I understand that UK does have access to SIS and FRONTEX for purpose of identifying visa applicants who have previously been refused entries to Schengen Countries , what I am trying to ascertain is the fact that if a third party national (NON-EU national) was served with a Removal Notice in UK, and the third party national decided to voluntarily depart depart from UK at his own expense, can that third party national apply for a Schenegen Country Visa within a year from his departure from the UK ?

The third party national was served with one year mandatory ban for entering UK illegally which ends in August 2017, cause he paid for his own ticket from UK to his home country.

Will SIS contain a alert for this applicant if he applies for an Schengen country tourist visa?

As per SIS manual the entries are valid for 3 years, while UK's own national law stipulate the ban for 1 year for cases of voluntary departure.

If its ascertained for sure that there is an entry for SIS against the applicant, then he would not bother applying for a Schengen Visa, unless there is a way to overcome this barrier.

How do I know if there is an alert in SIS for this applicant, without applicant actually applying for a Schengen visa?

Obtaining data from UK Home Office under data protection act may be very labour intensive and may ultimately be denied because applicant no longer is in EU.

By alert I specifically mean a record of entry made by UK for the purpose of refusing entry of stay as stipulated below in :-

of 20 December 2006
on the establishment, operation and use of the second generation Schengen Information System (SIS II)


Article 25
Article 26

I understand the nature of this query is complex, I would like to say thanks for reading it advance and would be happy to hear your opinion on this matter

Thank You


  • edited January 2017
    The UK is not a full member of Frontex and is not in the Schengen zone.

    However the Treaty of Amsterdam provides them with access to SIS and Frontex information

    It is mandatory for the UK to inform SIS and vice versa if a person has been in prison for more than one year or are suspected of serious crimes andvterrorism.

    Anything such as a ban is at the discretion of the UK.
    However when you complete your information for your Schengen visa you are not asked if you have ever been refused entry or banned from any other country.

    In my opinion I doubt very much thst the UK will have informed SIS or Frontex.
    They only way to be sure is to apply for a Schengen visa there is no other way.
  • @Alethia Thanks for taking time to reply, I have digged up bit more information on this matter and this is what I have found:-

    1) SIS
    Extract from

    The Schengen Information System (SIS)

    The SIS is a shared database of information on individuals and objects of interest to EU countries.

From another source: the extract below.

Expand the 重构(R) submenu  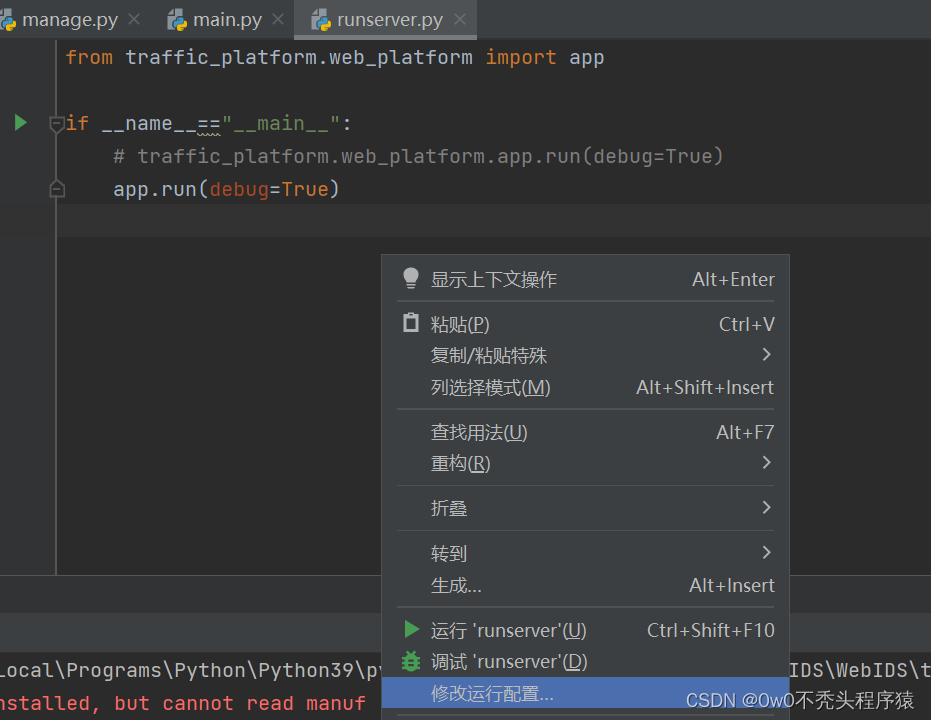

Its purpose is to support police and judicial co-operation, manage external border controls and maintain public security. All EU countries can create entries on the database, called "alerts," on missing people, people wanted for extradition or arrest, and people who are needed in relation to criminal cases or public security threats. They can also create alerts on property for seizure or use in criminal proceedings.

    EU countries, excluding Ireland and the United Kingdom, can create alerts for people who are not authorised to enter or stay in the EU.

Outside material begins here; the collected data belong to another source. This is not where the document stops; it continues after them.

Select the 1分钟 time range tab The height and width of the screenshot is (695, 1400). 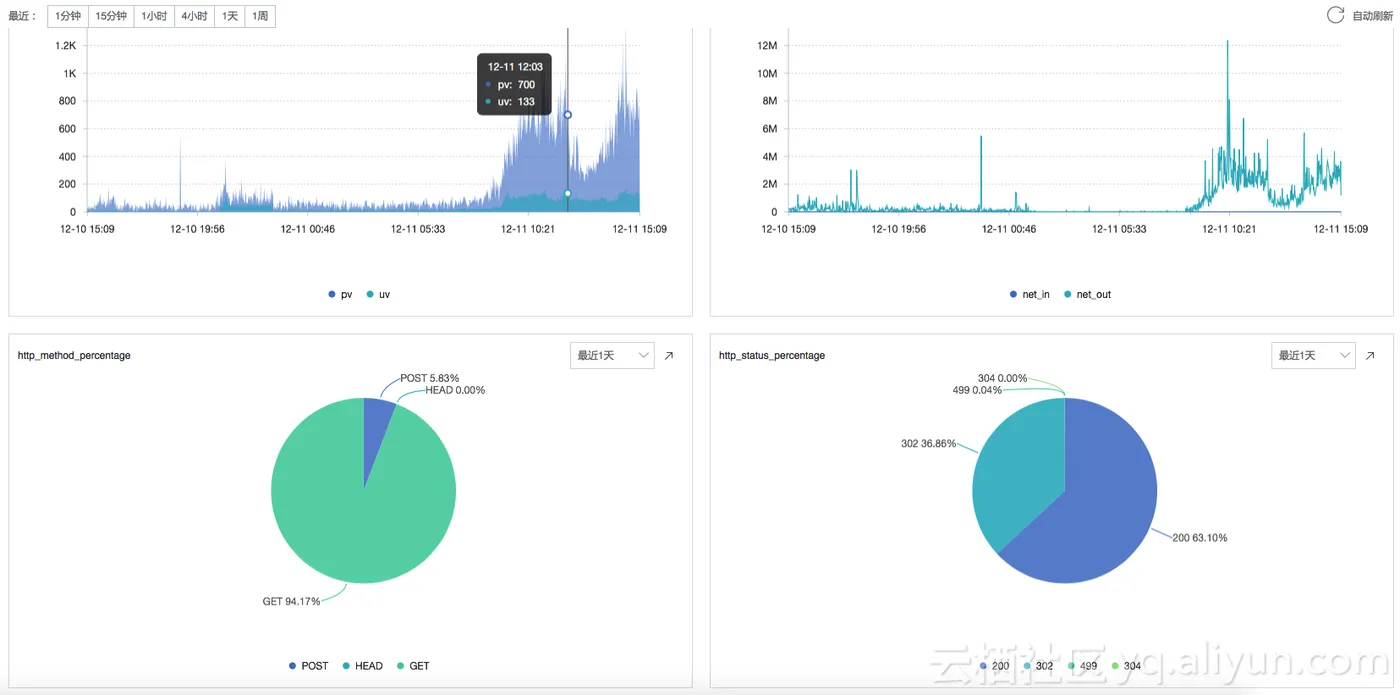point(68,16)
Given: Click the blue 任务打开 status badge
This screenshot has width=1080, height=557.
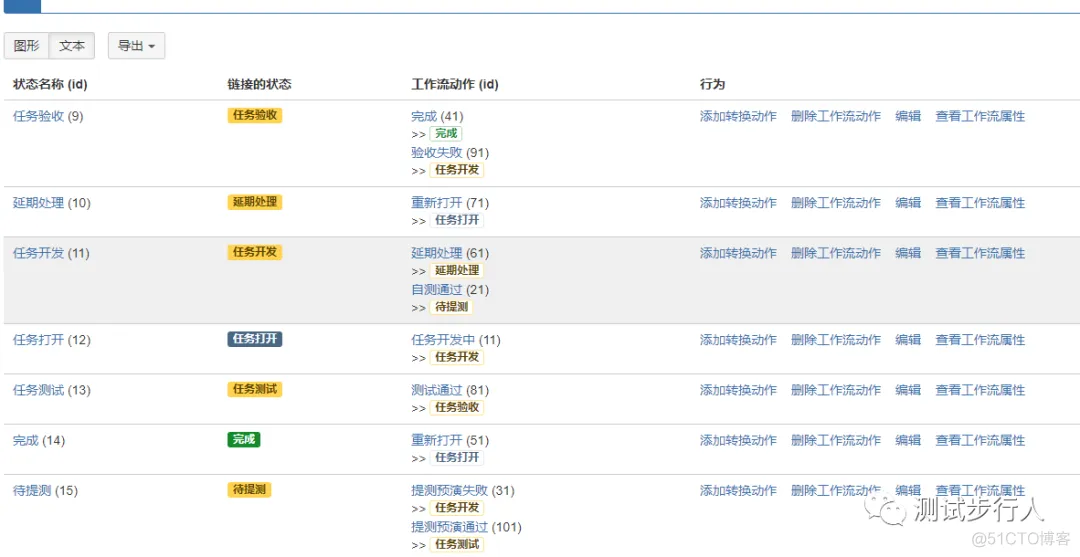Looking at the screenshot, I should [x=254, y=339].
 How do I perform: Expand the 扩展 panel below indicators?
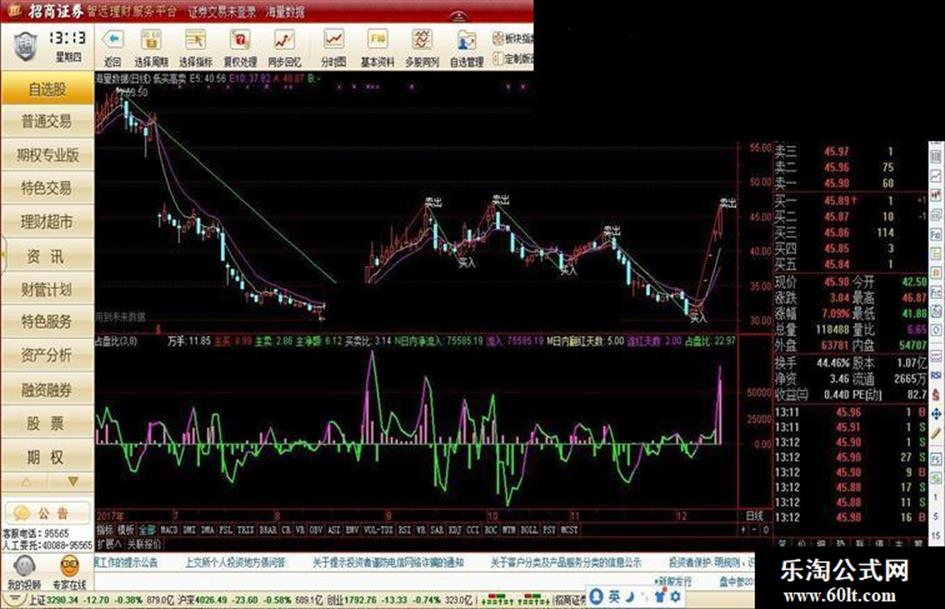(x=108, y=544)
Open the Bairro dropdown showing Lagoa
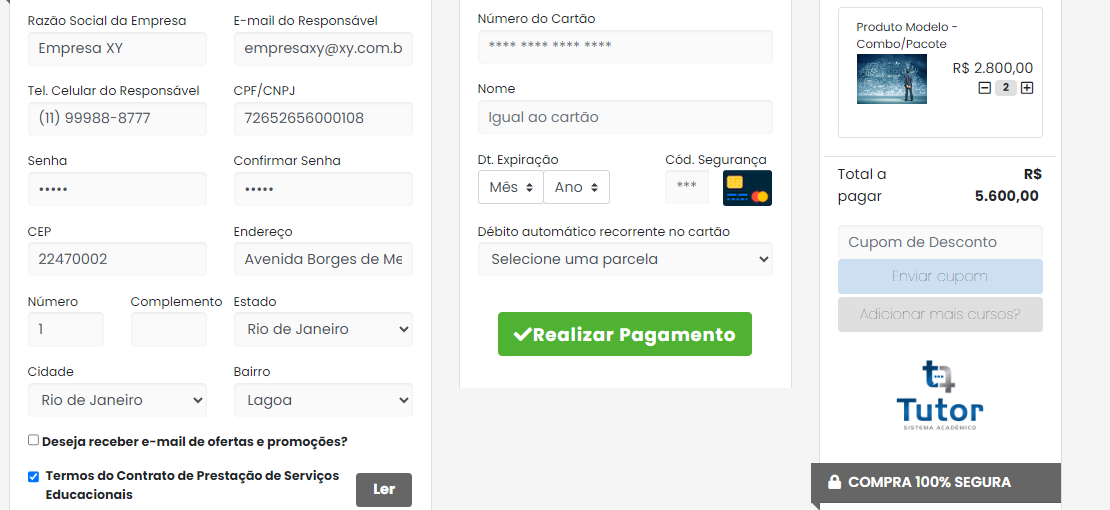The height and width of the screenshot is (510, 1110). pos(323,400)
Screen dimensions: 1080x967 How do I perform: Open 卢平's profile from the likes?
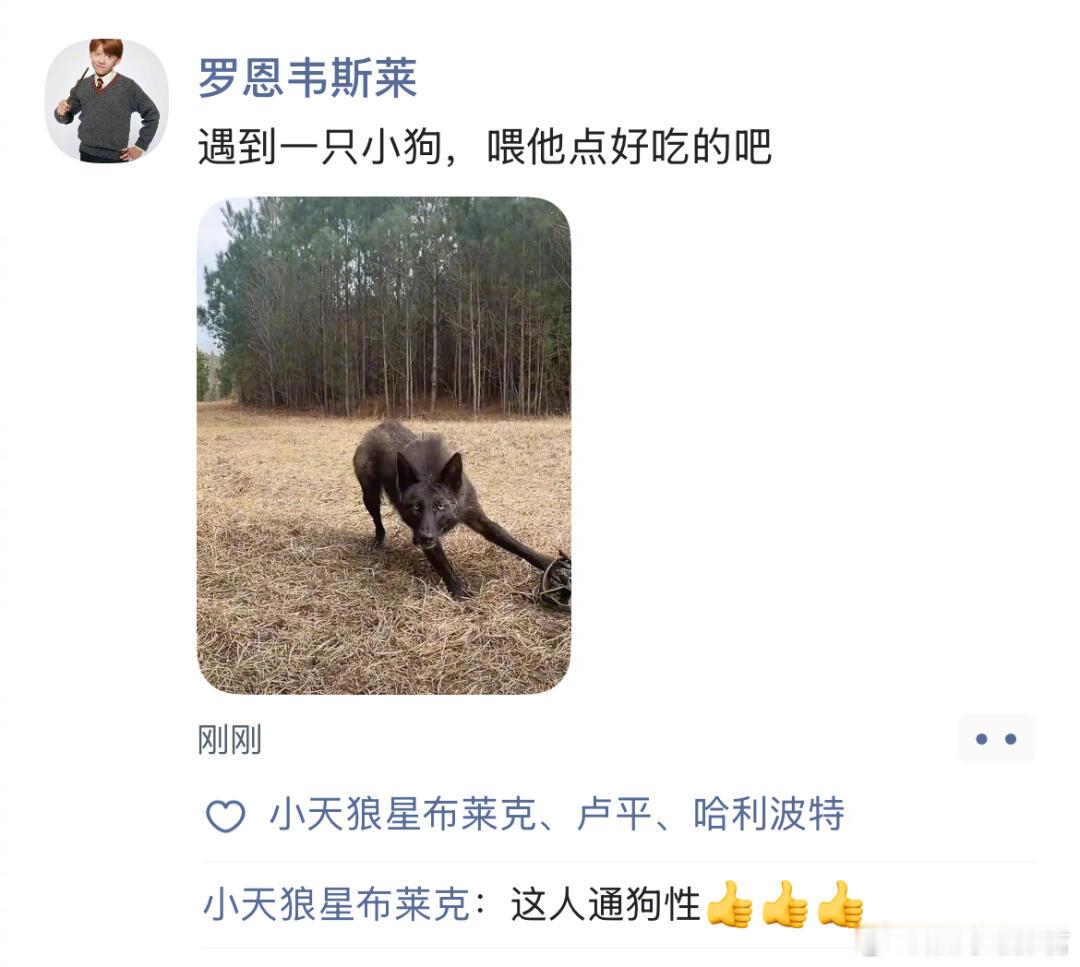tap(614, 814)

    When you cross an external border into an EU country (excluding Ireland and the United Kingdom), the immigration authorities will automatically check to see if you are the subject of a SIS alert.

    2) VIS

    The Visa Information System (VIS)

    The VIS is a shared database with information on all people who have applied for short-stay visas to visit or pass through Europe's border-free travel zone, the Schengen area. The VIS allows EU countries to exchange data on short-stay visa requests and decisions on refusal, extension, annulment or withdrawal of visas. When you present your short-stay visa to the border authorities of the first Schengen area country you enter, your details will automatically be cross-checked in this shared database.

    3) EURODAC

    Eurodac consists of a Central Unit within the Commission, equipped with a computerised central database for comparing fingerprints, and a system for electronic data transmission between EU countries and the database.

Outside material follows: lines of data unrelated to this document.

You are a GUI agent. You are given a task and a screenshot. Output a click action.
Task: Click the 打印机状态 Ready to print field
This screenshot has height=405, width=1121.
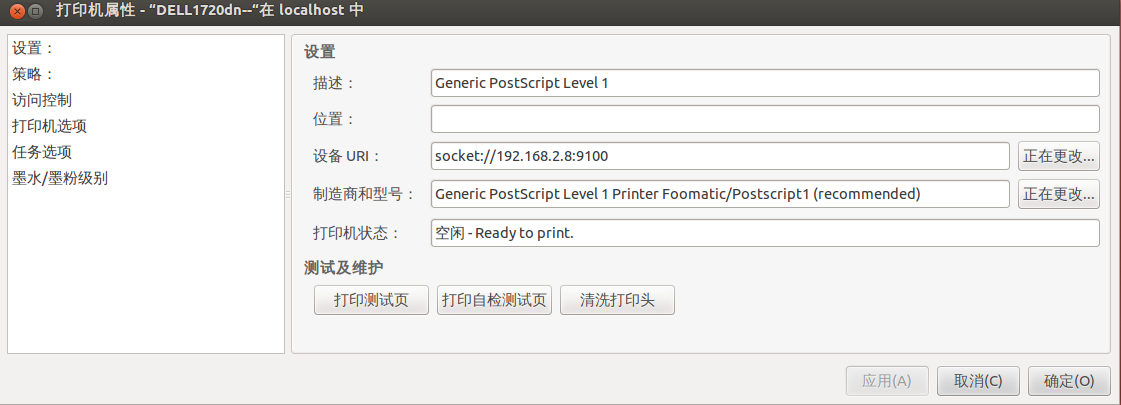[x=765, y=233]
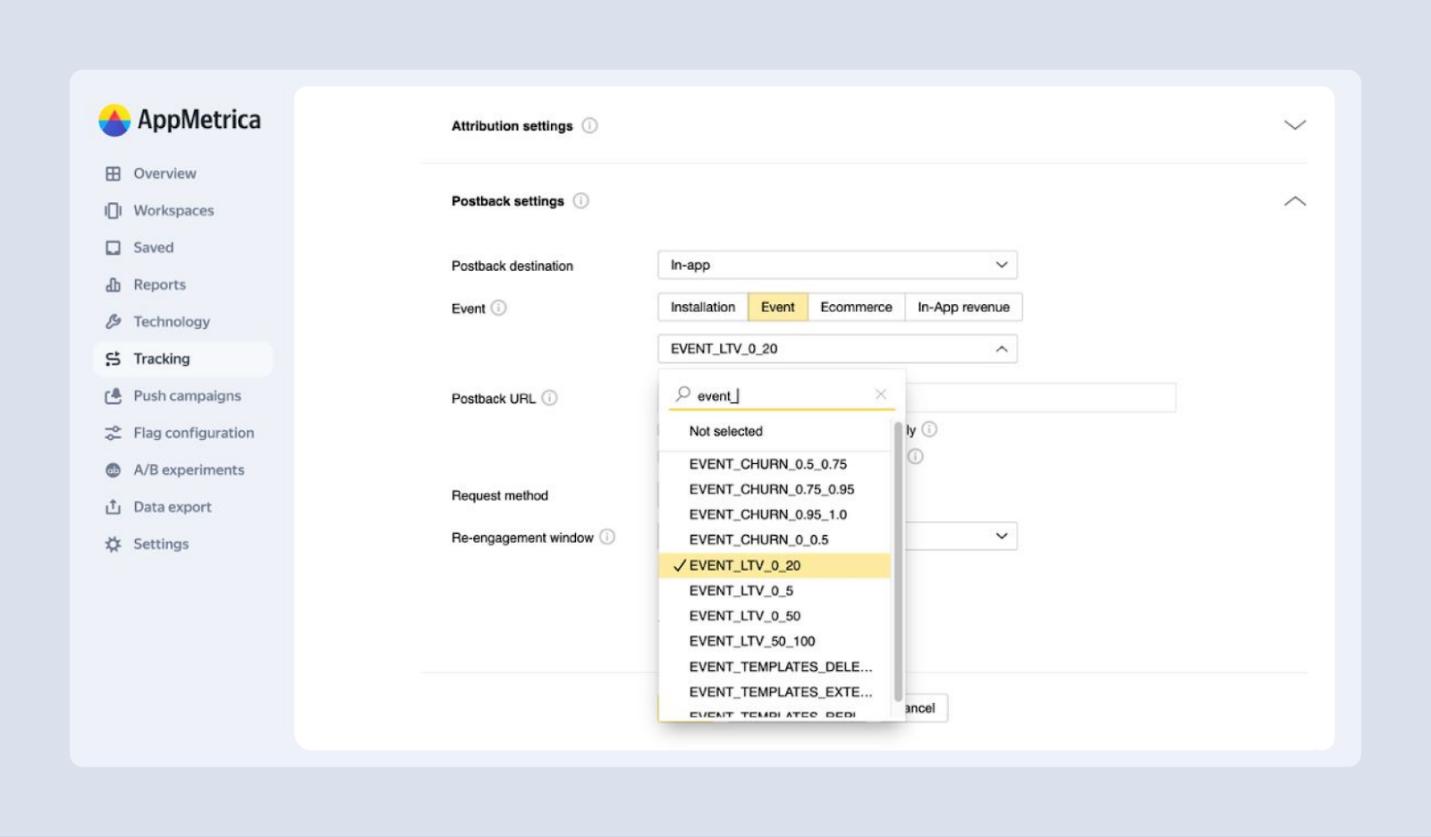Expand the Attribution settings section
The width and height of the screenshot is (1431, 837).
[x=1294, y=125]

    In the case of asylum applicants, data are kept for ten years unless the individual obtains the citizenship of one of the EU countries, in which case their data must be immediately erased. Data relating to foreign nationals apprehended in connection with an irregular crossing of an external border are kept for two years from the date on which the fingerprints were taken. Data are immediately erased before the end of the two years if the foreign national:
    receives a residence permit;
    has left the territory of the Union;
    has obtained citizenship of an EU country.
    In the case of foreign nationals found illegally present in an EU country, it is possible to check their fingerprints against those in the central database to determine whether the individual had previously lodged an asylum application in another EU country. After the fingerprints have been transmitted for comparison purposes, they are no longer stored in Eurodac.

    4) FRONTEX

    @Alethia already explained

    5) SIRENE

    The United Kingdom is taking part in this Decision to the extent that it does not concern the exchange of supplementary information in relation to Articles 24 and 25 of Regulation (EC) No 1987/2006, in accordance with Article 5 of the Protocol on the Schengen acquis integrated into the framework of the European Union annexed to the Treaty on European Union and the Treaty on the Functioning of the European Union, and Article 8(2) of Council Decision 2000/365/EC (8).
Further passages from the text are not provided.